いびきは、のどを中心とした上気道を空気が強く流れた時、粘膜が振動して出る音だ。何らかの理由で上気道が狭いと、いびきをかきやすくなる。

 いびきをかいていると熟睡しているように見えるが、実は眠りが浅いなど、睡眠の質が低下している場合も多い。巽(たつみ)浩一郎・千葉大教授(呼吸器内科)は「いびきの音が大きい人は、それだけ一生懸命に呼吸の努力をしているということ。このため脳が目覚めてしまい、深い眠りに入りにくい」と説明する。いびきをかいて熟睡できなかったことが、昼間の眠気につながることもある。

 男性の場合、いびきの原因の多くは肥満。太ると上気道に脂肪が付いて狭くなり、いびきが強くなる。下あごが小さい人や、鼻詰まりで口呼吸になっている人も、いびきをかきやすい。一方、女性は50歳以降の閉経後から、いびきをかきやすくなる。女性ホルモンには気道を開く働きがあり、閉経で女性ホルモンが低下すると、いびきも少しずつ悪化するという。

 ◇「無呼吸」の恐れ

 いびきをかいていても、他に症状がなければ、それほど心配する必要はないが、昼間に眠気が強かったり、高血圧などの症状があれば要注意。「睡眠時無呼吸症候群」(SAS)の可能性があるからだ。

 SASは睡眠中の無呼吸が原因で、昼間の眠気や集中力の低下などを起こす病気だ。無呼吸とは、呼吸が10秒以上停止した状態を指す。気道がふさがって無呼吸状態になり、呼吸が再開する時に大きないびきが出る。

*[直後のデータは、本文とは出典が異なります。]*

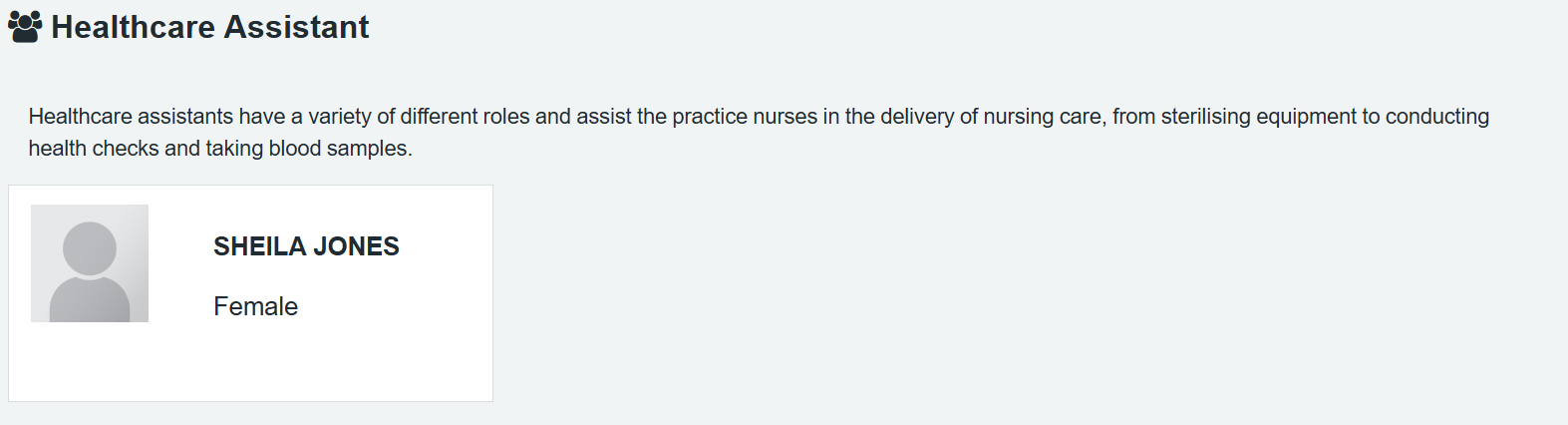This screenshot has height=425, width=1568.
Task: Click the first line of the role description
Action: coord(758,117)
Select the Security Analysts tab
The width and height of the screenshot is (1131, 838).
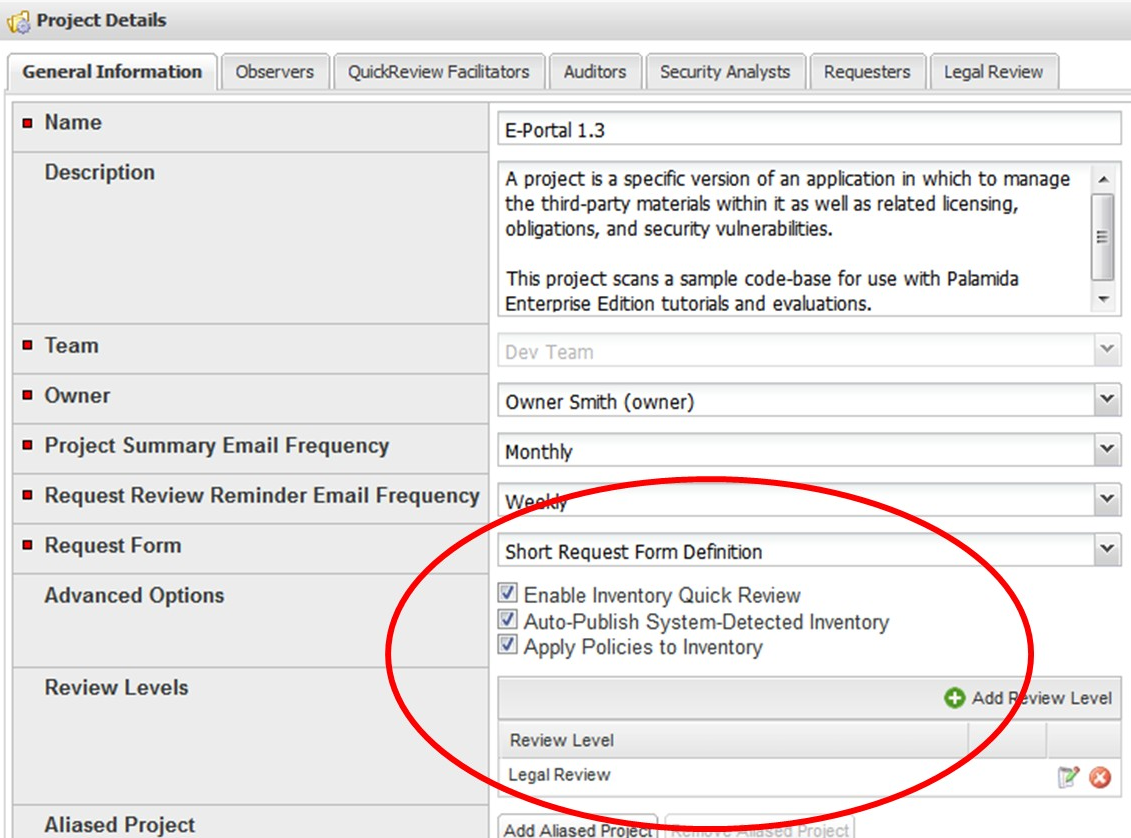[x=725, y=72]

 巽教授によると、SASの患者には高血圧の人が多い。睡眠中に無呼吸や低呼吸を繰り返していると、体がたびたび酸素不足になり、結果として血圧の上昇を招く。高血圧は心筋梗塞(こうそく)や脳卒中のリスクを高める。いびきを侮れないのはこのためだ。

 「激しいいびきや眠気があって高血圧の人は、一度受診してほしい」と巽教授。実際、SASの治療をすると、血圧が下がる人は珍しくないという。巽教授は「SASを治療すれば、心筋梗塞や脳卒中を防ぐことにつながる」と訴える。

 ◇睡眠検査受診も

 自分のいびきが病的なものかどうかを調べるには、どんな方法があるのか。

 問診などでSASの疑いがあれば、睡眠検査を受ける。睡眠検査には自宅でできる簡易検査もあり、機器を借りて睡眠中に測定する。無呼吸や低呼吸が1時間に何回あるかを計測する機器、血中の酸素レベルを測定する機器など、さまざまなタイプがある。病院に1泊入院すると「ポリソムノグラフィー」と呼ばれる精密検査も受けられる。体にセンサー類を装着し、呼吸やいびき音、睡眠の状態を総合的に調べる。

 これらの検査で「中等症」か「重症」と診断されれば、治療を受ける。治療法は「シーパップ」と呼ばれ、睡眠中に鼻にマスクを付けて空気を送り込み、気道を広げる。シーパップは効果は高いが、一晩中マスクを付けるのを煩わしいと感じ、使用を続けられない患者もいる。

 こうした患者、または軽症の患者の場合は、より手軽なマウスピース(口腔(こうくう)内装置)を使う。コスモス矯正歯科医院(千葉県成田市)の菊池哲院長は「肥満の人は減量すればいびきや無呼吸が改善するが、やせていても顔の骨格の問題で気道が狭い人も少なくない。口腔内装置は、下あごや舌が前方に出るように保持し、気道を広げるのに効果がある」と説明する。